**Task description**
Copy out the data verbatim, starting with the line that contains "The width and height of the screenshot is (889, 500)." and continuing through the line that contains "Select contact.php in".

⁂

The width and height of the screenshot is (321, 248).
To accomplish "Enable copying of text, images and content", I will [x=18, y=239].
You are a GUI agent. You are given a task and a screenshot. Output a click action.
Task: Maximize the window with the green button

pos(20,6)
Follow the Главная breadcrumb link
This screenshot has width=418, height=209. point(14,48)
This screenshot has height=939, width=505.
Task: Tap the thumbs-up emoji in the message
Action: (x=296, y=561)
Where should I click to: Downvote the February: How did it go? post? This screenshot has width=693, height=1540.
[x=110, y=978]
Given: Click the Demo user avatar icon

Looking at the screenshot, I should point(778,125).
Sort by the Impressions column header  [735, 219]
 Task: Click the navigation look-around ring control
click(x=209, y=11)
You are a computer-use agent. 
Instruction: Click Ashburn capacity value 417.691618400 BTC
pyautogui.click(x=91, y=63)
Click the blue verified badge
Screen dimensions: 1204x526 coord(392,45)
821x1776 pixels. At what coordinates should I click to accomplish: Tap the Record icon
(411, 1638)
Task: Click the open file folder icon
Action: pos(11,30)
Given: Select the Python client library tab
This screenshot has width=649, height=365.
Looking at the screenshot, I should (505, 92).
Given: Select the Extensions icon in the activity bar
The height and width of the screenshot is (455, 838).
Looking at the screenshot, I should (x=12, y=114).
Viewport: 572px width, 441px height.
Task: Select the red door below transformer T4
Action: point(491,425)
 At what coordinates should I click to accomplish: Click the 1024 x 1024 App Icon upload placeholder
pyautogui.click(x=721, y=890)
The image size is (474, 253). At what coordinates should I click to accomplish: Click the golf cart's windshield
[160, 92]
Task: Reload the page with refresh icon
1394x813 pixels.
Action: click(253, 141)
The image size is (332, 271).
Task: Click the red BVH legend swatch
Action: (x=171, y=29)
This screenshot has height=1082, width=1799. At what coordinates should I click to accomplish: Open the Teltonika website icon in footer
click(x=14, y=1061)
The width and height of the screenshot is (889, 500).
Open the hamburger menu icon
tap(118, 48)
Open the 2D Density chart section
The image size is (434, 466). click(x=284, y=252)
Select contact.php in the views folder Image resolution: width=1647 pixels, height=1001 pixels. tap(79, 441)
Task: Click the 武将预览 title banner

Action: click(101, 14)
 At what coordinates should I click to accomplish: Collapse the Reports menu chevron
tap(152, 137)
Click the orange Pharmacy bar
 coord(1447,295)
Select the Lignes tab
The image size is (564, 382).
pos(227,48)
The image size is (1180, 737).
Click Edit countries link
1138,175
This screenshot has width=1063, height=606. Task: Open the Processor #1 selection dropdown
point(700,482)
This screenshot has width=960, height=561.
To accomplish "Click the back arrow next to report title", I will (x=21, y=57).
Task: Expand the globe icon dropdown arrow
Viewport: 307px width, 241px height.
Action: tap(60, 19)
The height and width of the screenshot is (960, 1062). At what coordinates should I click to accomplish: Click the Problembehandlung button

⁂

**Solution to this exercise**
The width and height of the screenshot is (889, 500).
Open the hamburger menu icon
tap(118, 48)
Open the 2D Density chart section
The image size is (434, 466). click(x=284, y=252)
Select contact.php in the views folder Image resolution: width=1647 pixels, height=1001 pixels. tap(79, 441)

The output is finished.